» Work to be completed
Using the lines below, work out the count of those that hold "will". Give the number only.

» Supplied records
● ● ● ● ● ● ●

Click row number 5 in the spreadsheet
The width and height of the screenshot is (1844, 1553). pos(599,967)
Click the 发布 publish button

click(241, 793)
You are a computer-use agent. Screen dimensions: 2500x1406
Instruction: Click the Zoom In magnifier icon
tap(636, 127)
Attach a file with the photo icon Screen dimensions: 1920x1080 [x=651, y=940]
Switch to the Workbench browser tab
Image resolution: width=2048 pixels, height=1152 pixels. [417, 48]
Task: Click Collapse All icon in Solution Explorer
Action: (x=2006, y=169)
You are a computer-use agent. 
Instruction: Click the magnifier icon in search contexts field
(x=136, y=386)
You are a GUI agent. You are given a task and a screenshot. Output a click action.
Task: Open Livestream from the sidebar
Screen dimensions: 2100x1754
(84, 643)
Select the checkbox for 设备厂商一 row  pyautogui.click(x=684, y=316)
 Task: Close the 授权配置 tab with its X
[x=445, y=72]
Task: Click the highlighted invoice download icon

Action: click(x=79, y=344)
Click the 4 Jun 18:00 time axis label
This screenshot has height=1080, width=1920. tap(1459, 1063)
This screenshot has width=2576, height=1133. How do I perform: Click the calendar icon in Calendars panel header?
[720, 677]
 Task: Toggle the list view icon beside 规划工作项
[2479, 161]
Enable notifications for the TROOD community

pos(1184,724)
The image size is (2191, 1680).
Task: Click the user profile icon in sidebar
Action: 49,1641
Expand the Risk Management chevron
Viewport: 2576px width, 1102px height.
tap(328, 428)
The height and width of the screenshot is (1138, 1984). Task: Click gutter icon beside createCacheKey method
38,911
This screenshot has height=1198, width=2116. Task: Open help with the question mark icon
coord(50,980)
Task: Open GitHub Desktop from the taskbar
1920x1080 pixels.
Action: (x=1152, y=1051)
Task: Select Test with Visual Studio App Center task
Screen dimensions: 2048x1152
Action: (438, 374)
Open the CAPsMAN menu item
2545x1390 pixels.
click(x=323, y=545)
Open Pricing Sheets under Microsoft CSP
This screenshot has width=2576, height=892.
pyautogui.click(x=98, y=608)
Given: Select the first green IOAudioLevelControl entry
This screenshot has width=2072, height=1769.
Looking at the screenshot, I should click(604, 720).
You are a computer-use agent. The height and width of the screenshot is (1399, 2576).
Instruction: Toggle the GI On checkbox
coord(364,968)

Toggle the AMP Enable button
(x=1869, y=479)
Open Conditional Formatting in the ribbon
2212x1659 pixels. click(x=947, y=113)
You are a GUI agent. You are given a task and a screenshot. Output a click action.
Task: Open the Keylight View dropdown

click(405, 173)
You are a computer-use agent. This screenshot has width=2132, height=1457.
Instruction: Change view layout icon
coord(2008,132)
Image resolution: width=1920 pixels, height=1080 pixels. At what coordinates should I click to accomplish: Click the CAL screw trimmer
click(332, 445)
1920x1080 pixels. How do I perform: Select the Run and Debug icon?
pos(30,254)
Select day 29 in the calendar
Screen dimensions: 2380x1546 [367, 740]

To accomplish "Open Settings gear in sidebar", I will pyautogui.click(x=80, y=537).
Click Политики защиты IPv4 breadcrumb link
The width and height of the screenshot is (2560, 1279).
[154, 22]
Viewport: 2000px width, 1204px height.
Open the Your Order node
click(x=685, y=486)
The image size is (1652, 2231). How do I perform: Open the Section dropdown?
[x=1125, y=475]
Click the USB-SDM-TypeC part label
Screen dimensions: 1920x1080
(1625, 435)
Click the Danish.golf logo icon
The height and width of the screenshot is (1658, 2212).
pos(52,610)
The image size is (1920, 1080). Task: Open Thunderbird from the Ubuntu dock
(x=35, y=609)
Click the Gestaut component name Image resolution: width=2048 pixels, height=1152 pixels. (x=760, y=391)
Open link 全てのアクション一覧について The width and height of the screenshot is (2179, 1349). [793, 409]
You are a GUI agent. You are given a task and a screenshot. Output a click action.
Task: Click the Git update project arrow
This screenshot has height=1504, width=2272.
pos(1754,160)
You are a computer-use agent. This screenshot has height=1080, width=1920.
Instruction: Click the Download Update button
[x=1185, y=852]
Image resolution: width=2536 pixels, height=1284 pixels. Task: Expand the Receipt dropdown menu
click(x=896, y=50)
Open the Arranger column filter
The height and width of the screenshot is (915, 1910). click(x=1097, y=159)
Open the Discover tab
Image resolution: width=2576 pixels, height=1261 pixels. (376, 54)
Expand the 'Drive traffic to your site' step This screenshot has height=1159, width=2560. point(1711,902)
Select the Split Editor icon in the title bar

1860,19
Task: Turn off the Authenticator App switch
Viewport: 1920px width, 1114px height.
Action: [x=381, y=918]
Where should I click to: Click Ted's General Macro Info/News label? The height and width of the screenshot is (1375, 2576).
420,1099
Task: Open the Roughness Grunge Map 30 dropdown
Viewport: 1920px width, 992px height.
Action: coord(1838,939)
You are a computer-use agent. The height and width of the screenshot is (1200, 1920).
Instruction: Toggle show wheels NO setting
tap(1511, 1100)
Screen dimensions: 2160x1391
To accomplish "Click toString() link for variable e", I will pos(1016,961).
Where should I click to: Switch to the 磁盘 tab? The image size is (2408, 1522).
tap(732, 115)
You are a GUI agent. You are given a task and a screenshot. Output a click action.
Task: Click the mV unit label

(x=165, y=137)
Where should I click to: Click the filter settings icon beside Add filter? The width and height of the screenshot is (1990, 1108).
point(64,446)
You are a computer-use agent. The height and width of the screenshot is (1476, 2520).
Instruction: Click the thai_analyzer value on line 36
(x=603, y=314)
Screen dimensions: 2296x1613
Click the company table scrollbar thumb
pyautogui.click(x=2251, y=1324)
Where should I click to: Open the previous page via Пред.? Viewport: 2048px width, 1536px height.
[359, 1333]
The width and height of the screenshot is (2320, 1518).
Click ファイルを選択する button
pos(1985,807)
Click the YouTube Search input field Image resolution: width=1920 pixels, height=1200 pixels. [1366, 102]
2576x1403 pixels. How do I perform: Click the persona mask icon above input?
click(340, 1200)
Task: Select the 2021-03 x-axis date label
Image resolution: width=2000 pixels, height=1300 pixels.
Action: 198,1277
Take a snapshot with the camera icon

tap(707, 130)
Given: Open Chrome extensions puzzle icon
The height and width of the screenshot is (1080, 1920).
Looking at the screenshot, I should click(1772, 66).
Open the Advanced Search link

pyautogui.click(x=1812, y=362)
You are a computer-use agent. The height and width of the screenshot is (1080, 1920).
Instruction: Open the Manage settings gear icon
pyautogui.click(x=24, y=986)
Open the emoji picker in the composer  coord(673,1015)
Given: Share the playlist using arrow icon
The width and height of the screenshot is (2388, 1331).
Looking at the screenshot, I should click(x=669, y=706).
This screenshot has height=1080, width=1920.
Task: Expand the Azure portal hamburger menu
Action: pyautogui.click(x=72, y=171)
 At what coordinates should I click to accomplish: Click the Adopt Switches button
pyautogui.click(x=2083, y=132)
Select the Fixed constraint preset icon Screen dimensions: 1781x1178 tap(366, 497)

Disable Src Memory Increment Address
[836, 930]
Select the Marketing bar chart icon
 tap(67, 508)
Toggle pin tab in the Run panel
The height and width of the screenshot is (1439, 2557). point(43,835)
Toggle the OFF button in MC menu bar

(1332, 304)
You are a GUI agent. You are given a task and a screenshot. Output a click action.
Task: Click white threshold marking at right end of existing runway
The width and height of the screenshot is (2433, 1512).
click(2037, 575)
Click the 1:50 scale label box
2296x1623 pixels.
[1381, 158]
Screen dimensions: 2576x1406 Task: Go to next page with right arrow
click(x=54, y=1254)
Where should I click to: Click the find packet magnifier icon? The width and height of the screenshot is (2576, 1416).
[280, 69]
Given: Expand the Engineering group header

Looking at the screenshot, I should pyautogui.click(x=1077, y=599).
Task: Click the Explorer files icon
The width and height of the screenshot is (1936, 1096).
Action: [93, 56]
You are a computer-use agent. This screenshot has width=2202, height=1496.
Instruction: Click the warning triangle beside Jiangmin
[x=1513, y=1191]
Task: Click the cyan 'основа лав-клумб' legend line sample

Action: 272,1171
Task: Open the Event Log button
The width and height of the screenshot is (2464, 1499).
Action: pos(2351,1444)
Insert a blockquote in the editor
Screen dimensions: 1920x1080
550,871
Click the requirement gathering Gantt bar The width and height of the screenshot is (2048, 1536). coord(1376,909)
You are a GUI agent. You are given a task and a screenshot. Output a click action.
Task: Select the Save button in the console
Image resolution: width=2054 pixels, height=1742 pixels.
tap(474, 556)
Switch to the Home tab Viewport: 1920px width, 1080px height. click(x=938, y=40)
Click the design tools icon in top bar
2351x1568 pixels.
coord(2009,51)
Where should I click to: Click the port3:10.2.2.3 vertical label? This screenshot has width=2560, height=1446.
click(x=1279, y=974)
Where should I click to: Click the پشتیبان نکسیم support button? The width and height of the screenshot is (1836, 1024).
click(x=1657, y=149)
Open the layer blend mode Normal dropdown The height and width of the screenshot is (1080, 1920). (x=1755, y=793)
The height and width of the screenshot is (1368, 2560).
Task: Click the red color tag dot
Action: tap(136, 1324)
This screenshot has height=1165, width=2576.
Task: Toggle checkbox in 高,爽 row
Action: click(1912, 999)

● ● ● ● ● ● ●

» Answer space
2